À faire:
1. Selon l'article sur le RSP, qui a été nommé Chef d'Etat-major particulier du président du Faso ?
2. Rédigez la suite de l'article sur le RSP en reprenant après sa dernière phrase.

Texte:

RSP : Les raisons de la colère. Qui sont les nouveaux hommes forts dimanche 8 février 2015

Le 30 décembre 2014, le Régiment de sécurité présidentielle, logé au sein de la présidence du Faso, enregistrait un premier mouvement d’humeur. Les raisons, la gestion des hommes, la redistribution des postes après l’insurrection des 30 et 31 octobre et les primes de fin d’année. Le Lieutenant-colonel Yacouba Isaac Zida, alors adjoint du colonel-major Boureima Kéré, Chef de corps du RSP, avait pris les rênes du pouvoir, avec l’adoubement de ses frères d’armes du RSP d’abord, et de l’ensemble des forces armées nationales ensuite.

RSP : Les raisons de la colère. Qui sont les nouveaux hommes forts
Devenu l’homme fort de la situation, le lieutenant-colonel Zida a procédé à une redistribution des cartes qui n’a visiblement pas fait l’unanimité dans les rangs. Le commandant Théophile Nikiéma, qui était de fait le numéro trois du RSP a été nommé Chef d’Etat-major particulier du président du Faso, en remplacement du Gal Gilbert Diendéré. C’est désormais à lui que devaient rendre compte de plus gradés comme le colonel-major Kéré, toujours de fait le chef de corps du RSP et le colonel-major Pierre Sanou, chef du bureau militaire, et bien entendu tous les responsables militaires devant répondre de dossiers devant le président du Faso.
Une entorse à la discipline et à la hiérarchie militaires regrettent certains gradés qui soulignent que ce sont ces anomalies qui expliqueraient les remous au sein du corps. Une entorse qui aurait conduit le colonel-major Boureima Kéré, à rompre les rangs et à se mettre de fait de côté, laissant le commandement du RSP entre les mains du capitaine Kouda.

Données enregistrées:
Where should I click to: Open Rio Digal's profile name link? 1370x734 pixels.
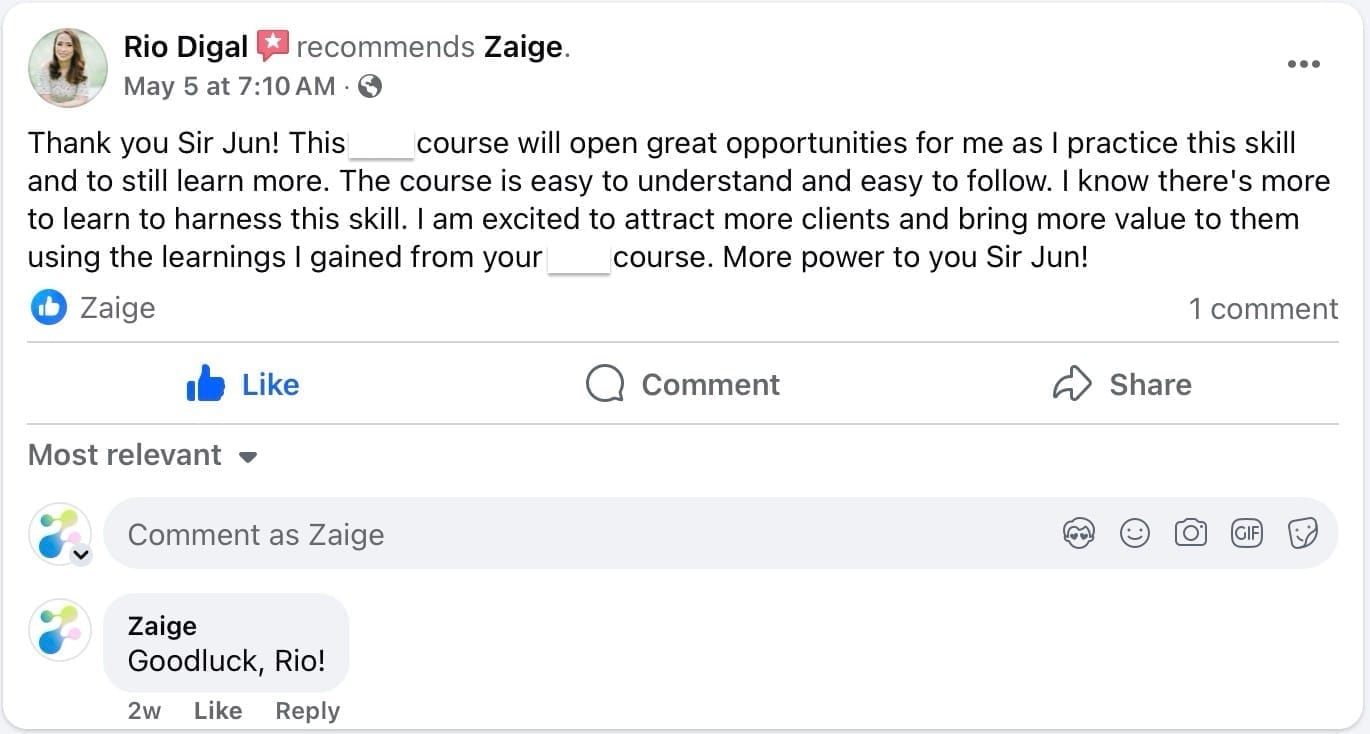tap(186, 46)
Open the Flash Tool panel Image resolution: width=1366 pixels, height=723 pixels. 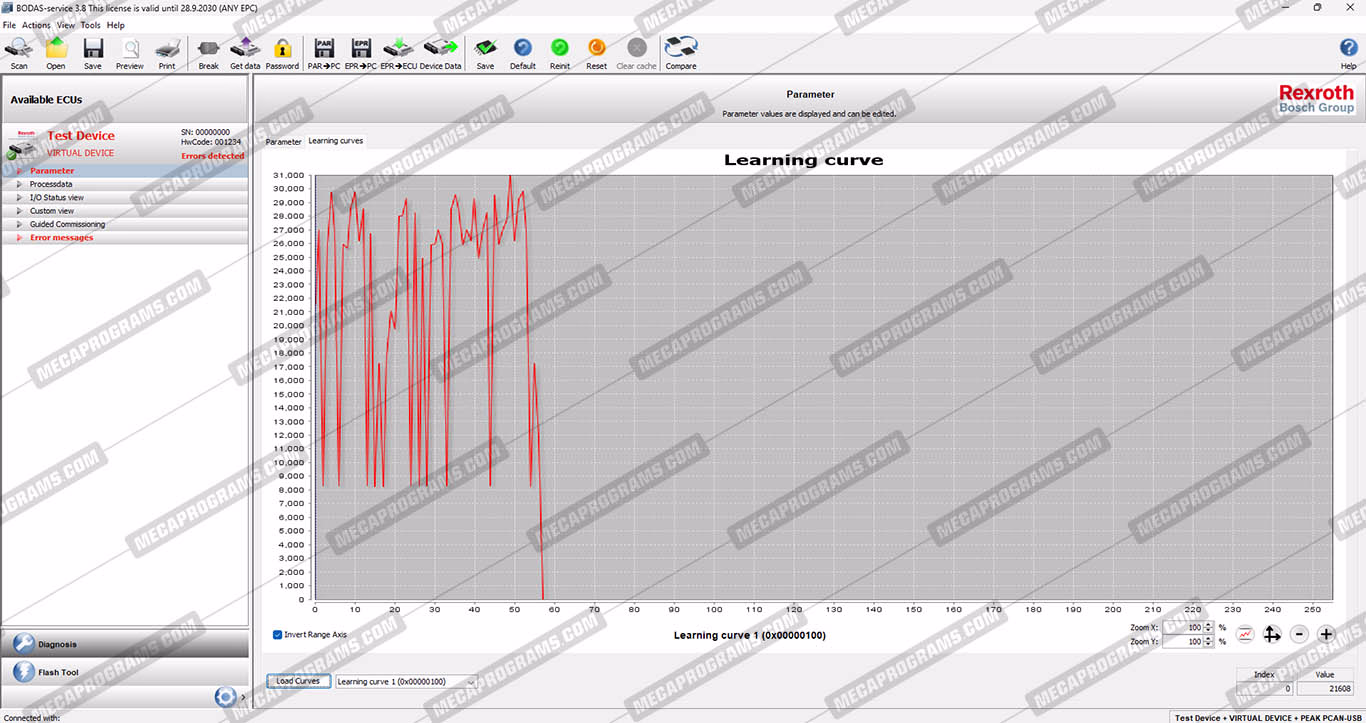point(58,672)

Résultats de l'exercice:
1. Le commandant Théophile Nikiéma, en remplacement du Gal Gilbert Diendéré.

2.
Ce 30 décembre 2014 donc, certains éléments du RSP, à bord de char, seraient allés chercher le lieutenant-colonel Céleste Coulibaly chez lui pour qu’il vienne prendre le commandement du RSP. Celui-ci qui venait de rentrer du Maroc où il avait accompagné le président Compaoré dont il était l’aide de camp, se trouvait dans sa famille à Bobo.
Lors de ce premier mouvement d’umeur, Zida a donc été interpellé en plein conseil des ministres pour venir s’expliquer devant ses frères d’armes. Et promesses auraient été faites ce jour-là que les nominations seraient revues pour que les choses rentrent dans l’ordre. Mais plus d’un mois plus tard, rien n’avait été fait.
Le fauteuil primatorial n’est pas un banc primatorial
Pour paraphraser Laurent Gbagbo, on pourrait dire, avec le premier ministre Zida, que le fauteuil primatorial n’est pas un banc où l’on peut s’asseoir en colonne couvrée. Même s’il est issu des rangs du RSP, Zida est aujourd’hui le Premier ministre du Burkina, qui jouit de toute la plénitude de la fonction, avec toutes les prérogatives que la Constitution et la Charte de la Transition lui donnent comme chef de l’Administration. Mais comme le rappellent certains de ses contempteurs, s’il est le Premier ministre, ce n’est pas par une onction spéciale mais parce qu’il a été « mandaté » par ses frères d’armes du RSP d’abord.
Si le 31 octobre 2014, Yacouba Isaac Zida, lieutenant-colonel de son état a pu brûler la politesse à un général de division, de surcroit chef d’Etat-major général des armées, c’est par la force des choses, précisément le rapport de forces qui penchait en faveur du RSP au sein des forces armées nationales. Conséquence, ses frères d’armes attendaient de Zida, Premier ministre, sans doute beaucoup plus de collégialité dans la gestion du pouvoir. Mais certains lui reprochent un certain népotisme dans les nominations, voire, plus grave, un favoritisme à relent religieux.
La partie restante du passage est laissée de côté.